Memories. In many ways they define our lives. Our recollection of them can bring us joy or pain. They can inspire us to achieve new goals or debilitate us from overcoming obstacles. Every step of our lives leaves a mark which cannot be erased, and these memories change us as people. We may be more cautious in signing a contract after a bad experience, or more willing to forgive after being forgiven by someone dear to us. Whether in positive or negative sense, memories shape us as human beings.
Jesus Christ also employs memory at the Last Supper. He tells his disciples, “This do in remembrance of me” as he offers bread and wine as his own Body and Blood in the inauguration of the New Covenant. Jesus gives His Church a new commandment to “remember” him as they eat this meal. St. Paul tells us that when we eat this bread and drink this cup for the memorial of the Lord, we “do shew the Lord’s death till he come.” (1 Cor. 11:26).
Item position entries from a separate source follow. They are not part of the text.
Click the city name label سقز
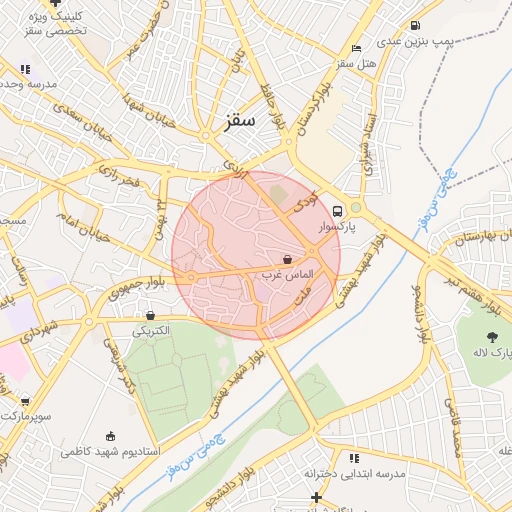The image size is (512, 512). pos(240,121)
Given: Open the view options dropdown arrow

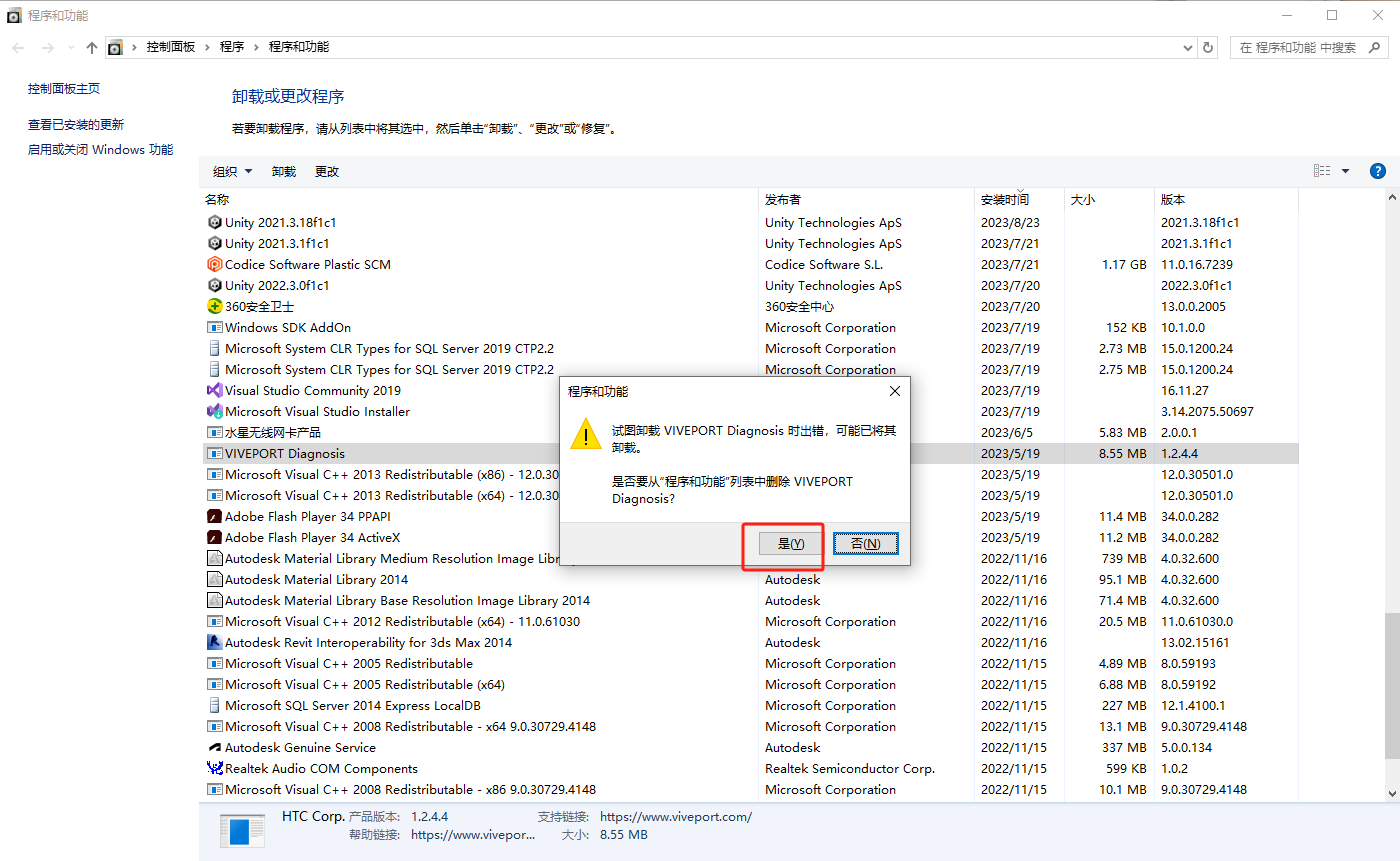Looking at the screenshot, I should (x=1345, y=170).
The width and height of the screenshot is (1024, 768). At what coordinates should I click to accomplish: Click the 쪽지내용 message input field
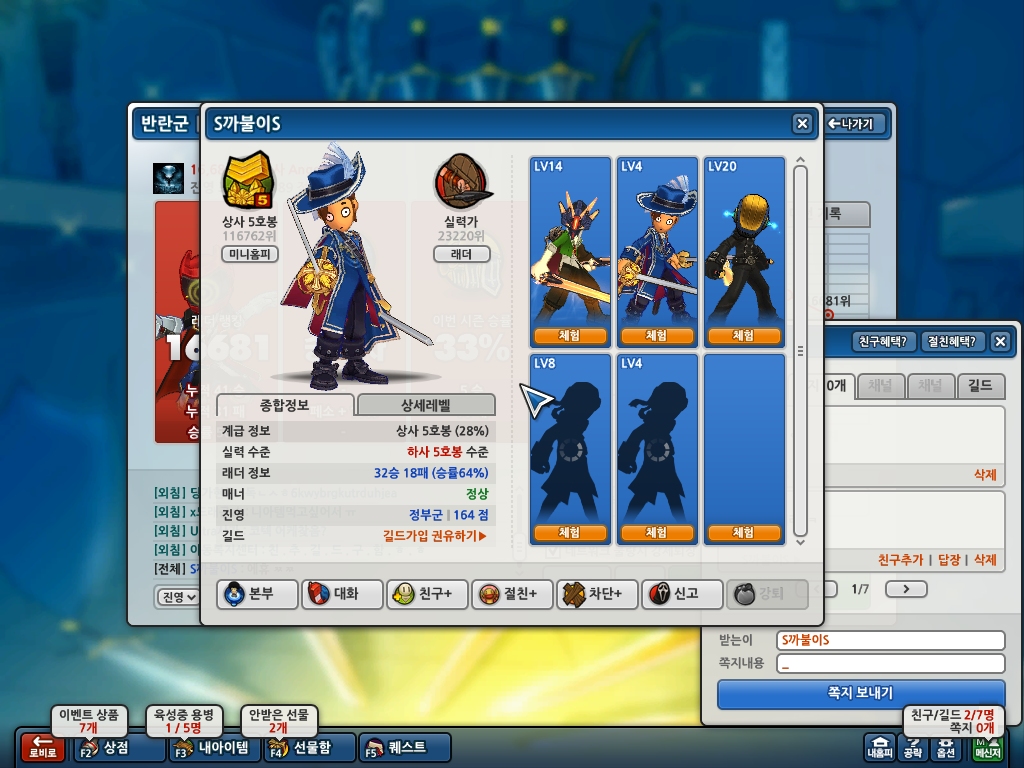click(x=890, y=664)
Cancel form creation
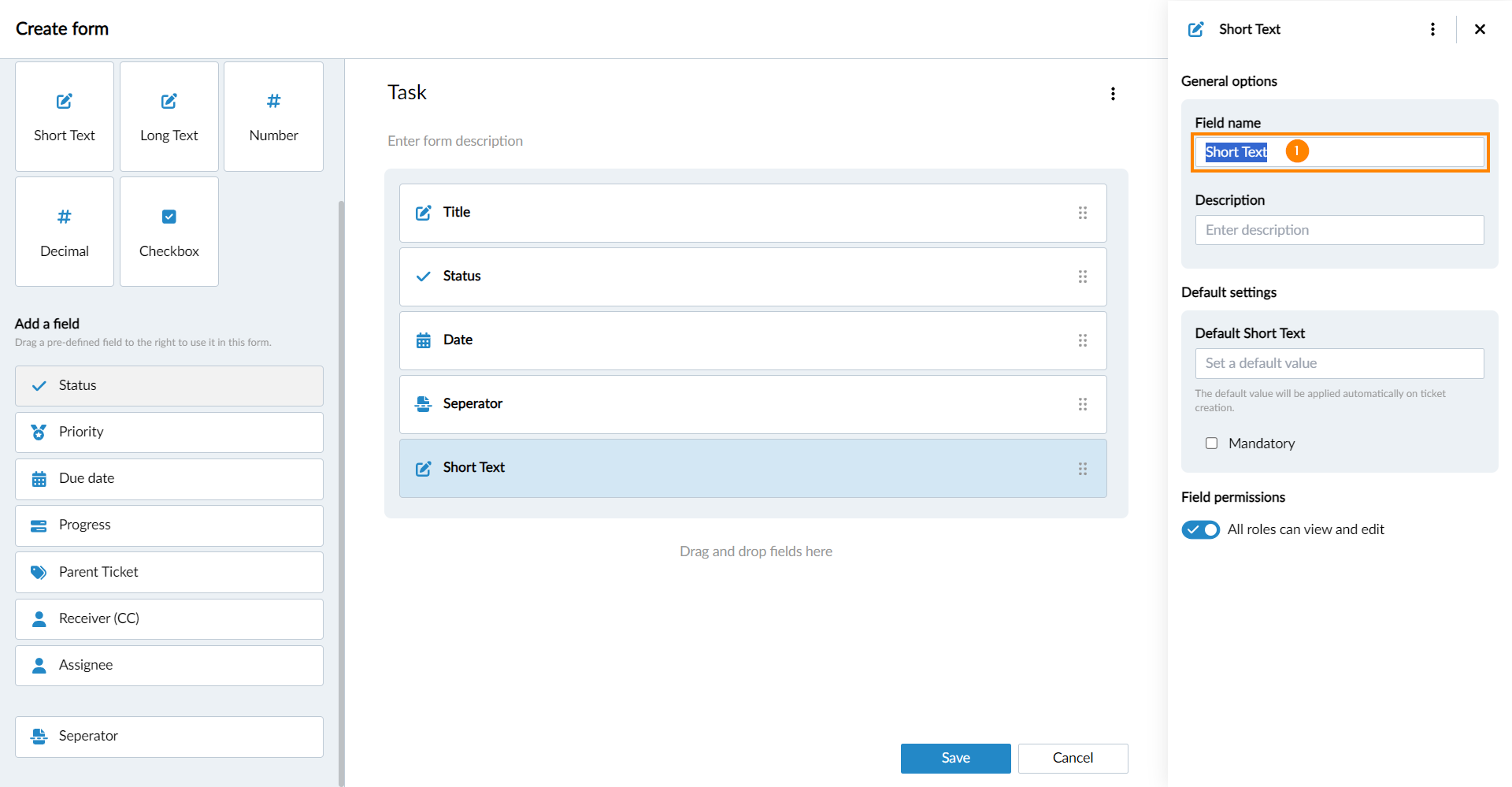 (x=1073, y=758)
The Church has called this “remembrance” theologically by its Greek name ἀνάμνησις (anamnesis). This not “remembrance” in the bare sense of “mental recollection”, but something more.
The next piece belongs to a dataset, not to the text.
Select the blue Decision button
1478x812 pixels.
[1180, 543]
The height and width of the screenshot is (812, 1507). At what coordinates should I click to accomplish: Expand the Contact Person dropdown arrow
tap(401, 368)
When the Lord Jesus instituted the Sacrament of His Body and Blood at the Last Supper, he did not do so for his disciples to merely mentally recollect the events at the Cross. Rather, he instituted it in order that the disciples had a way of receiving the grace of the Cross into their very souls. In other words, the events of Christ’s death and resurrection nearly 2,000 years ago are true historical events, but they are of no use to the me, unless they can be applied to my soul. Belief in the fact that Christ died and rose again is only the first step. What good can my belief do unless I receive the benefits thereof? Even the demons believe and tremble. (St. James 2:19). Similarly, I can believe in the fact that washing my hands kills germs and prevents sickness, but I could still live in such a way where I do not reap the benefits of that belief! This is where the sacrament of the Eucharist becomes vital to the Christian life. When the priest says the Words of Institution (“this is My Body”), God brings forward into time those inestimable benefits of the events of the Cross like the forgiveness of sins, the renewal of the soul, and union with Jesus Christ into our moment where remembrance becomes more than a memory recalled, but a reality in which Christians partake.
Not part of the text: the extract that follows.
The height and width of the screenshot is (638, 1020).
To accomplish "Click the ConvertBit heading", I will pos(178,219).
Jesus Christ ascended into heaven as our great High Priest, offering to God that “oblation of himself once offered” (1928 Book of Common Prayer page 80). In the presence of God the Father, our Lord Jesus continually offers up, on our behalf, the merits of the Cross from so long ago. Christians partake of these merits through the Sacrament of bread and wine where we participate in His Body and Blood. Far from being a warm memory that merely cultivates love, warmth, or joy, the Sacrament is a memorial in which we grasp hold of the realities of true religion. We grasp hold of Jesus Himself, and thereby the Triune God. May the Church’s continual anamnesis bring many to the graces of God Almighty that all may persevere in this Faith unto the end.